A real example: Customer Success Manager

Example — CSM Custom Instructions
# About Me

I'm a Customer Success Manager at a B2B SaaS company.
I manage 40 enterprise accounts, each paying $50K-$500K/yr.
My primary outputs: QBR decks, success plans, escalation
write-ups, internal handoff notes, and customer emails.

# Expertise

Know well: customer success methodology, SFDC, Gainsight,
churn analysis, executive-level communication.
Still learning: SQL for data pulls, Python for automation.

# Working Style

I need direct feedback. If a customer email sounds
weak or defensive, tell me before I send it.

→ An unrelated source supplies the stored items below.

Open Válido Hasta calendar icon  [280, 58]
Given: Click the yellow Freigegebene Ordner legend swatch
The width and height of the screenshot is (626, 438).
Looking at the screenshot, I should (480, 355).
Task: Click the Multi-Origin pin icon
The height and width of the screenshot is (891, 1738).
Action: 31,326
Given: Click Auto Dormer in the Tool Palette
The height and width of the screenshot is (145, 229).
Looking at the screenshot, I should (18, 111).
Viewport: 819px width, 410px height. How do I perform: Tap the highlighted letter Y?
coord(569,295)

For QBR content: prioritize what executives care about
(ROI, risk, roadmap) — not feature lists.

# Context

"Red account" = churn risk within 90 days
"GRR" = Gross Revenue Retention
"NRR" = Net Revenue Retention (includes expansion)
"EBR" = Executive Business Review
"CSP" = Customer Success Plan

# Format

For customer-facing content: professional, warm, concise.
For internal docs: direct, no fluff, action-oriented.
Response length: match the task. A quick answer can
be one sentence.

Building Your Knowledge Base

Upload these documents to your Project's knowledge base and Claude will reference them in every conversation without you needing to paste them:

💡
Start small. Upload 2-3 documents and use the project for a week. You'll quickly discover what's missing from your knowledge base. Add documents as needs arise — don't try to upload everything you've ever written on day one.

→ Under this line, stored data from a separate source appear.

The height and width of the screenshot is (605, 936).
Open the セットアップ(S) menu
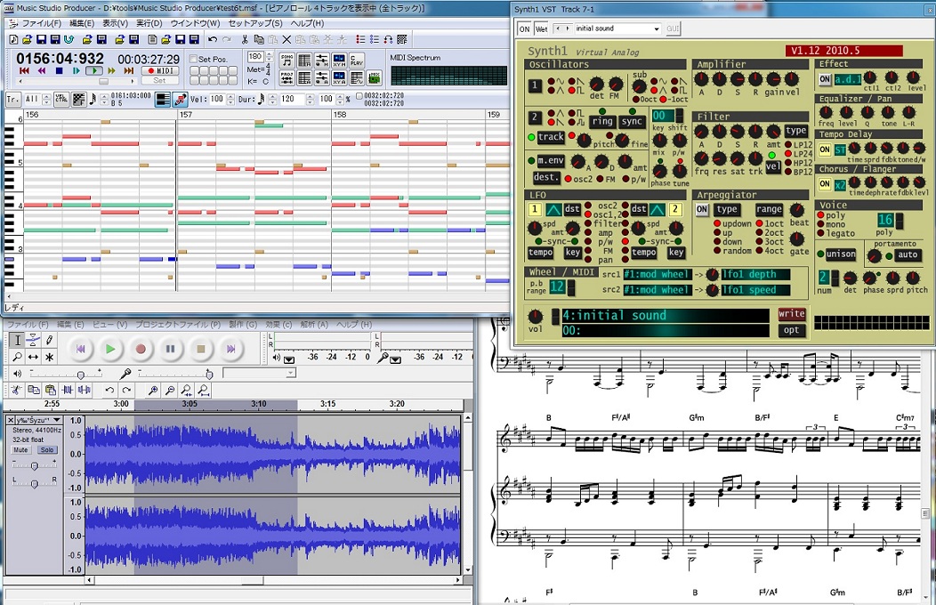pos(255,23)
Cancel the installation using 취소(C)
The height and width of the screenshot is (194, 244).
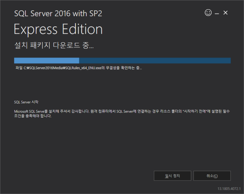point(212,176)
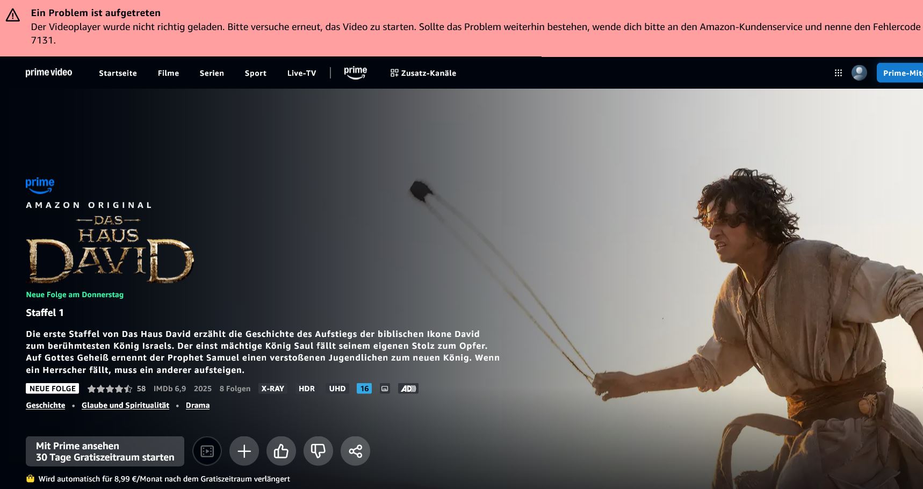Image resolution: width=923 pixels, height=489 pixels.
Task: Open the Startseite menu item
Action: pyautogui.click(x=118, y=73)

Effective knowledge base documents

Example — Company Context Document
# Company Context — [Your Company Name]
# Last updated: [date]

## What We Do
[2-3 sentence plain-English description]

## Our Customers
Primary buyer: [role/title]
Company size: [range]
Industries: [list]
Key pain points we solve: [list]

## Our Product
Core value prop: [1 sentence]
Main features used by most customers:
- [feature 1]: [what it does, why it matters]
- [feature 2]: [what it does, why it matters]

## Pricing
[General structure — not sensitive details]

## Competitors
[Competitor]: stronger at [X], weaker at [Y]
[Competitor]: stronger at [X], weaker at [Y]

## Internal Terminology
[Term]: [what it means internally]
[Term]: [what it means internally]

## Key Stakeholders
[Name, role, what they care about]
[Name, role, what they care about]
📝 Day 4 Exercise
Create a Project for Your Most Common Work Task

Pick one recurring work task that takes you more than 2 hours per week. Set up a Claude Project for it.

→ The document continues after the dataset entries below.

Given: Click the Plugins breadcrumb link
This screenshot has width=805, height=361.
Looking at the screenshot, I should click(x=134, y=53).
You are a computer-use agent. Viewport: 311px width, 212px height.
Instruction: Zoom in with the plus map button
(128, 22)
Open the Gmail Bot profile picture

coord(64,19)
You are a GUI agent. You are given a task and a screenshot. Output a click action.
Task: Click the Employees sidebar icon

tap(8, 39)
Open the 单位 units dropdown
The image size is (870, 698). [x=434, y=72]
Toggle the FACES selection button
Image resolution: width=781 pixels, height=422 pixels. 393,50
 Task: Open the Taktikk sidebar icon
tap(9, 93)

  1. In claude.ai, create a new Project. Name it after the task (e.g., "Weekly Reports", "Customer Emails", "Proposal Writing").
  2. Write custom instructions using the template above. Spend at least 15 minutes on this — it compounds. The more specific, the better.
  3. Upload at least 2 documents to the knowledge base: one that gives context about your work, one that shows Claude how you want things written.
  4. Test the project with a real task. Paste an actual piece of work you need to do this week.
  5. After Claude responds, refine your instructions based on what it got wrong or missed. Update the custom instructions immediately.
ℹ️
Iteration is the point. Your first version of custom instructions will be rough. After 10 real conversations, you'll know exactly what to add, what to remove, and what to be more specific about. Projects get dramatically better with use.

Day 4 Summary

  • Projects persist context across conversations: custom instructions, knowledge files, and conversation history in one place.
  • Good custom instructions are specific and non-obvious. "Be helpful" is not an instruction. "When I ask for feedback, give me your honest assessment first" is.
  • Build your knowledge base incrementally — upload what you actually need, not everything you have.
  • Refine your instructions after every 10 conversations. The more you use a project, the more it learns to match your workflow.
Challenge

Build a Project custom instructions file that you could hand to a new AI model cold — and it would immediately know your role, your domain, your preferences, and how to communicate with you. Now use it for one full week. At the end of the week, note what it got right and what still needs work. That gap is your next 15 minutes of investment.